Assumer sa consommation de papier

Selon le ministre de l’Industrie Sébastien Martin, l’État travaille sur le dossier depuis plusieurs mois et a déjà mis sur la table un premier plan d’aide de 150 millions d’euros en février pour tenter de soutenir l’usine. En 2024, quatre papeteries françaises (Lecas, Condat, Stenpa et RDM) ont déjà disparu. Or chaque fermeture en Europe ne supprime pas la pollution, elle la déplace vers des pays où les droits sociaux et les exigences environnementales sont faibles voire inexistants : « Parmi les opposants à la Cellulose, beaucoup relèvent d’une logique de « Not in my backyard ». Ne devrait-on pas plutôt réfléchir à une manière plus responsable et écologique d’assumer notre consommation, et donc les pollutions qu’elle génère ? », interroge Julien Monpère. La question forestière reste centrale : le bois utilisé pour la pâte à papier est prélevé dans le grand Sud-Ouest, sans garantie systématique de régénération ni de préservation des écosystèmes. Dans ce contexte, les projets de biomasse forestière et de bois énergie, avancés par certains repreneurs comme alternatives à la pâte à papier, suscitent de vives inquiétudes.
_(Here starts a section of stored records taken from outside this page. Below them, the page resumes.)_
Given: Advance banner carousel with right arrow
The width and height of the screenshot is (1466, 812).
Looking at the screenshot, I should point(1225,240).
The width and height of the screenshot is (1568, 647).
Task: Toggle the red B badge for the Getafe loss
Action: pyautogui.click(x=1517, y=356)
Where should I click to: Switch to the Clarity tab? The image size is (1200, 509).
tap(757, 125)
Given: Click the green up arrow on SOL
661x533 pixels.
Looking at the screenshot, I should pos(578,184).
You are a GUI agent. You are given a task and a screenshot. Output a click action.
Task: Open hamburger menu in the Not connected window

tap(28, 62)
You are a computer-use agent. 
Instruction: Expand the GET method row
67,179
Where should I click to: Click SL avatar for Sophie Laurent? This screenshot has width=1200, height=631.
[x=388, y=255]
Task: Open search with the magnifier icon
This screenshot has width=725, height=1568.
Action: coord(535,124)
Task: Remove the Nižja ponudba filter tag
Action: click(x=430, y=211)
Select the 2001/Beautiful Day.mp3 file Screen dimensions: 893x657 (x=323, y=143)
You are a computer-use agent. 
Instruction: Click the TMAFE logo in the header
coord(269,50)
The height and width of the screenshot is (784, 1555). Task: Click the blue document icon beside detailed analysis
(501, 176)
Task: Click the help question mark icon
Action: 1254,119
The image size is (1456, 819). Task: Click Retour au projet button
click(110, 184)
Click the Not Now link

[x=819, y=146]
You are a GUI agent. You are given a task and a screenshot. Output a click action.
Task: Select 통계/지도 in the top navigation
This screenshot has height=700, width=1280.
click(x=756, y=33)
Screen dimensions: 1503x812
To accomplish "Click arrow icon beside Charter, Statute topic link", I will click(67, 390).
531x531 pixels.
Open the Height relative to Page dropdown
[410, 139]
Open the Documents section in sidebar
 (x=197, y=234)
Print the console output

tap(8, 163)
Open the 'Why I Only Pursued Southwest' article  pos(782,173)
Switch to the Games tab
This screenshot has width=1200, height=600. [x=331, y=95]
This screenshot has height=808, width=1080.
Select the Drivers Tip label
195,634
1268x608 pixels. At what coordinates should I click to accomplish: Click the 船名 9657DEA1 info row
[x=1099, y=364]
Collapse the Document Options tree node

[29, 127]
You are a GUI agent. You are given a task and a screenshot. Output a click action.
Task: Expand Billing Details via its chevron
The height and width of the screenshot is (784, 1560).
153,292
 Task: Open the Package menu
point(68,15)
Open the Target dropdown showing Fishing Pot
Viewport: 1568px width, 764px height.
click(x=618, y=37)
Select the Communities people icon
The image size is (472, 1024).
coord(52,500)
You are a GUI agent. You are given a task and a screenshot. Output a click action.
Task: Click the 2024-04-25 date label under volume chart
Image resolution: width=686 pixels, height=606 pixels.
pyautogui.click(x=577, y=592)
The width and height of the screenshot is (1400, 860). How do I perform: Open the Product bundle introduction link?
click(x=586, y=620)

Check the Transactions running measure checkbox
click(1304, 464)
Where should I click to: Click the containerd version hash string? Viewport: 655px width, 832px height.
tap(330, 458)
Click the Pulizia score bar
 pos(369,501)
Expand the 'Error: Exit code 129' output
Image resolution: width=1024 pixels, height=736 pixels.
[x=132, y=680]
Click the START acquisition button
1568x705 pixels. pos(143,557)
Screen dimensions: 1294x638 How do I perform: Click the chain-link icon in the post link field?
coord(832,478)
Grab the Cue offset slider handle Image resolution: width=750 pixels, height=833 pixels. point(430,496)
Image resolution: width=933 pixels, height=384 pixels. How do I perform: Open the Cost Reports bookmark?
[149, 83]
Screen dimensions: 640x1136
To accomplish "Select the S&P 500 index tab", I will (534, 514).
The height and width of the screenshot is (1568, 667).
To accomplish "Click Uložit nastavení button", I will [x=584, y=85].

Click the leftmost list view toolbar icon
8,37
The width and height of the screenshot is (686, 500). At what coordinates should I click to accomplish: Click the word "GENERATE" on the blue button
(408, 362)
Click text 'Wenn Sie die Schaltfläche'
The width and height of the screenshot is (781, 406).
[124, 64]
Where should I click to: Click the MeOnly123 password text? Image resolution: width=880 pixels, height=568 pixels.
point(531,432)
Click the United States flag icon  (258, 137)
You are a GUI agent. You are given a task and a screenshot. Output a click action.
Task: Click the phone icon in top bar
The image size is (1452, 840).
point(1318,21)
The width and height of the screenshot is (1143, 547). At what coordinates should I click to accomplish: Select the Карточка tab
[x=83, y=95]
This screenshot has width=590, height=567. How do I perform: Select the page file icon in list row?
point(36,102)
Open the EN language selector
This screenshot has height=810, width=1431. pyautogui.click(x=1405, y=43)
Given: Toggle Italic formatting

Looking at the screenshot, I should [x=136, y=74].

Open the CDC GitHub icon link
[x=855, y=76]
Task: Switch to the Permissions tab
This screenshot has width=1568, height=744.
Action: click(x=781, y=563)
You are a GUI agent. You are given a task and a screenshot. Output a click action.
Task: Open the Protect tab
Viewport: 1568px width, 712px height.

Enfin, sans réflexion sur le modèle de l’actionnariat et les débouchés locaux, le maintien de la Cellulose pourrait bien s’apparenter à une fuite en avant. Carole Delga, la présidente de la région Occitanie, illustre à merveille cette politique un brin électoraliste. Lors du rassemblement de la CGT le 9 avril, elle a ainsi évoqué la possibilité d’une entrée de la Région au capital de Fibre excellence, sans conditionner cependant cette aide à de nouvelles exigences environnementales. Or cet argent public, au regard de la paupérisation de Saint-Gaudens, devrait plutôt être orienté vers des secteurs comme l’éducation, le médico-social, la protection de l’enfance… Reste alors une question, simple et brutale : jusqu’à quand l’argent public servira-t-il à prolonger un modèle à bout de souffle ?

Texte : Jean-Sébastien Mora / illustration : E A

  1. Très polluant, ce procédé permet de convertir des copeaux de bois en pâte à papier.
  2. « Pollution industrielle de l’air : l’usine Fibre Excellence de Saint‐Gaudens dans le viseur », Mediacités, 27 mai 2024.
  3. Construite par l’United States enviromental protection agency, et fixée par l’Ineris à 2 µg/m3.
  4. Particules fines PM2,5 et PM1, selon un rapport ATMO de 2019.
  5. « Restriction de consommation d’eau potable dans le sud de la Haute-Garonne en raison de la présence de chlorates », Ici Occitanie, 15 janvier 2026.
  6. « Elle nous a fait manger, avoir une famille» : 350 emplois menacés, élus et salariés unis contre la possible fermeture de l’usine de pâte à papier », France Info, 26/01/2026.
  7. « Le tour de passe-passe de deux groupes pour dévorer le marché mondial du papier », Le Monde, 1er mars 2023.